Andrews shook his head in disbelief as his eyes darted about the room. “I swore the switch was in this utility space,” he said. “But it must be on the other side of that wall.”

Hargraves and Weiss were both putting their weight against the utility room door, which groaned as more zombies began to throw themselves against it.

“I don’t think we’ve got much time,” Lou shouted.

“She’s right,” said Smith, drawing his rapier again.

Hargraves gestured with his ax as the door rattled behind him. “We can’t fight the monsters here. There’s no room!”

“That’s not what we’re going to do,” countered Smith. “I’m going to stop the fan with this blade.”

“But the fan will snap your sword in half,” protested Weiss. “Or mangle it till it’s useless. Then where will be—with only my cane and Hargraves’s ax?”

A thunderous blast splintered the wood by Weiss’s ear.

“She’ll hold!” Captain Smith roared as he plunged Kabul into the spinning blades near their center. Sparks flew as Kabul’s hardened steel lodged firmly and overpowered the groaning motor. The fan came to a standstill. “Go!” Smith ordered. “Go through now, all of you!”

First Lou and then Andrews and Hargraves worked their way between the fan blades and into the bakery on the other side. Another loud
crack
fractured the wooden door. As pieces fell away, the first zombie shoved its head and arm into the opening. Weiss quickly plunged his knife-stick hard into the creature’s head, reducing the zombie to a limp mass that plugged the opening in the partially shattered door. Yet the light and sounds of struggle had drawn all the creatures in the steward’s quarters. The zombies raged against the barriers separating them from human flesh. The door cracked further, widening the opening, and hands pushed through and pulled at the now freely splintering wood. Weiss stabbed at the reaching hands in vain.

“They’re about to break through,” Andrews pleaded from the other side of the fan.

Weiss gave up the door and raced to Smith, who continued to hold his sword firm. Weiss said, “Captain, you first. We can’t afford to lose you!”

Weiss took hold of the sword’s pommel, bracing it with his good shoulder. With a reluctant nod, the captain relented, releasing Kabul and forcing his aching body through the fan blades, cursing under his breath as they gouged into his ribs.
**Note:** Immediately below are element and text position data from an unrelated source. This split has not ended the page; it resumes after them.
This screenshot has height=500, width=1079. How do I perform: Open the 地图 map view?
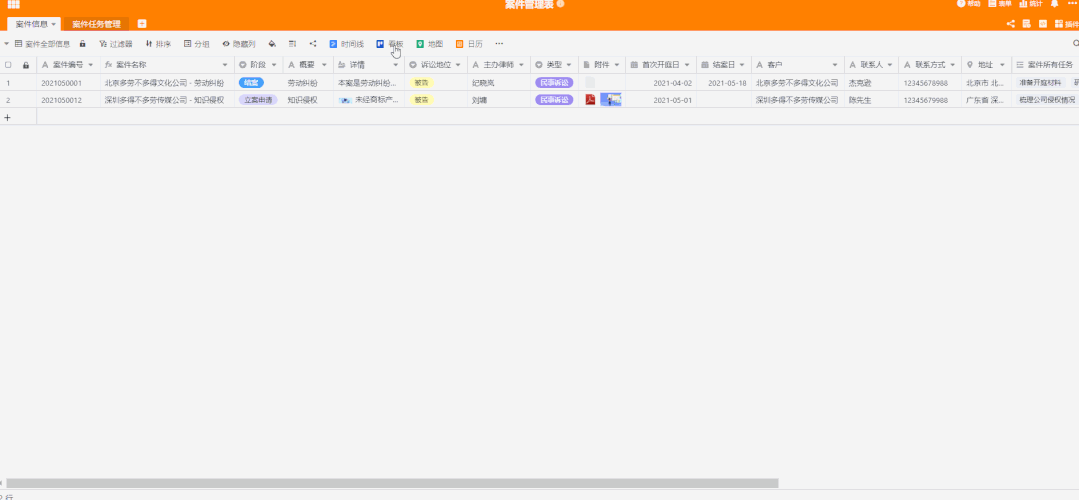click(x=429, y=44)
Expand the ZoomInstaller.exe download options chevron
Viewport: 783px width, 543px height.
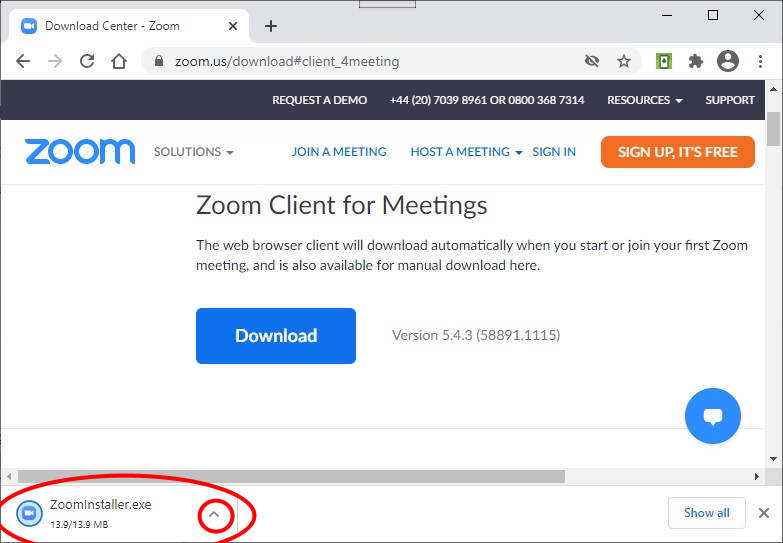214,514
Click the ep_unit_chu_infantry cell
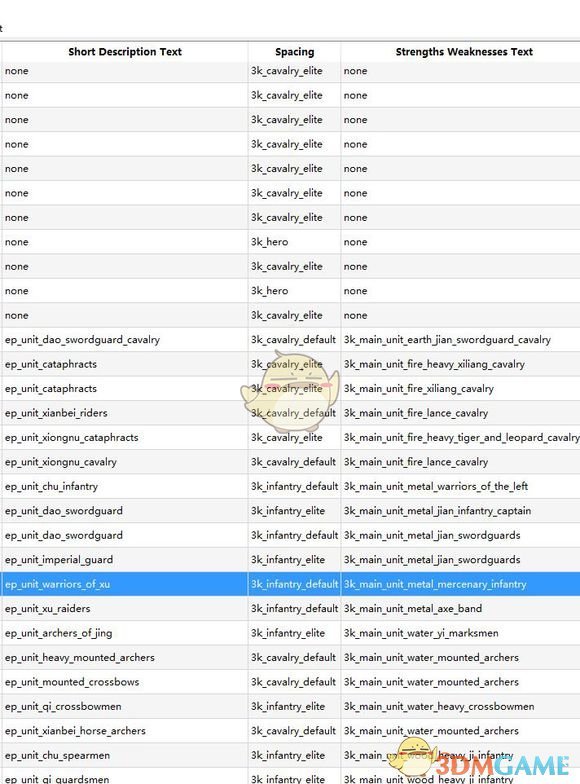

When he was through, Captain Smith called back to Weiss, “What are you going to do now? The fan will start up the second you remove the blade.”

In that instant, the door gave way completely. Zombies spilled through into a heap, with more pushing and shuffling behind them. Weiss wedged his right thigh against a fan blade and yanked out the sword. As the fan slowly, relentlessly began to turn, Weiss plunged his upper torso into the opening and through to the other side, then Captain Smith and Andrews grabbed his jacket and pulled just as a zombie took hold of Weiss’s legs trailing behind in the fan. Bracing himself, Captain Smith pulled mightily on the scientist, winning the brief tug-of-war. Weiss was pulled into the bakery. The zombie, who still had hold of Weiss’s feet, became stuck halfway through, caught by the frustrated fan blade.

Captain Smith brought Kabul down hard and fast on the zombie’s wrists, freeing Weiss’s leg from its grasp, then he rained blows on the beast until it was nearly cut in half. The fan blade finished the job, and once unblocked, the fan quickly picked up speed again.

Andrews, Smith, and Lou helped Weiss up off the ground, and everyone retreated to the farthest corner of the bakery away from the exhaust fan. Lacking all self-regard, the zombies tried to climb through, and their fingers, hands, and forearms were efficiently severed. Body
parts fell harmlessly on the bakery floor, as black fluid splattered from the fan in all directions.

Captain Smith pulled the pillowcase from his head; the others did the same. “Lock and blockade the front door to this room, Mr. Hargraves. I have a call to make.”